I am new to HaxeDevelop (but experienced with FlashDevelop) and it has essentially no useful documentation that I can find via a Google search. I am trying to get a simple app up and running with OpenFL and Starling. It had an issue so I tried putting a breakpoint. However, it doesn't stop at the breakpoint. I even put several breakpoints in the main class code and it won't stop. I've even tried making a new project with just a main class and a dummy class and it won't breakpoint on this either. Do I have to tell it to use a special debug process or something? Do I need to install any more software? Should I just use VS Code?
I installed HaxeDevelop and haxe and lime and OpenFL. I made a new OpenFL project and did some simple work in the Main file (make some integer variables, prints some stuff etc.) and littered it with breakpoints. I run it and the output prints (but does not stop at any breakpoints):
Build succeeded
Done(0)
haxelib run lime run "project.xml" neko -debug
Running process: C:\HaxeToolkit\haxe\haxelib.exe run lime run "project.xml" neko -debug
Main.hx:17: Hello World!
Main.hx:21: Did some stuff... Did it stop?
Done(0)
I've tried it using neko, html5, and flash and none of them will stop at the breakpoints.
If anyone knows of a good tutorial for getting Haxe to run in debug mode in HaxeDevelop, FlashDevelop, or VS Code, I would super appreciate it.
HaxeDevelop / FlashDevelop only support breakpoint debugging on the Flash target. It can be a bit tricky to set up since it requires a 32 bit Java to be in your PATH
(this limitation does not exist with Flash debugging in VSCode). You also need to make sure that a Flash Debug Player is associated with .swf
files. You can find more details here and here.
VSCode on the other hand supports debugging a much wider range of targets:
There is no debugging support for the Neko target in any IDE.

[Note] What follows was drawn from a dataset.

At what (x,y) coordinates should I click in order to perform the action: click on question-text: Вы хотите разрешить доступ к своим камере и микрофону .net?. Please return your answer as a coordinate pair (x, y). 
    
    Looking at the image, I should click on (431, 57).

If you are using OpenFL, you should install the Lime extension, which handles all the configuration of the individual debug adapters for you (note: this requires Lime 7.3.0 or newer). In a fresh project, simply "Start Debugging" and select "Lime" from the dropdown:
This creates a Lime launch configuration in .vscode/launch.json
:
{
"version": "0.2.0",
"configurations": [
{
"name": "Lime",
"type": "lime",
"request": "launch"
}
]
}
Debugging should now work out of the box with the currently selected target (just make sure you have the "Debug" configuration of the target selected). You can click the status bar indicator to switch between configurations:
If you're missing a debug extension, the Lime extension should open a popup that offers to install it.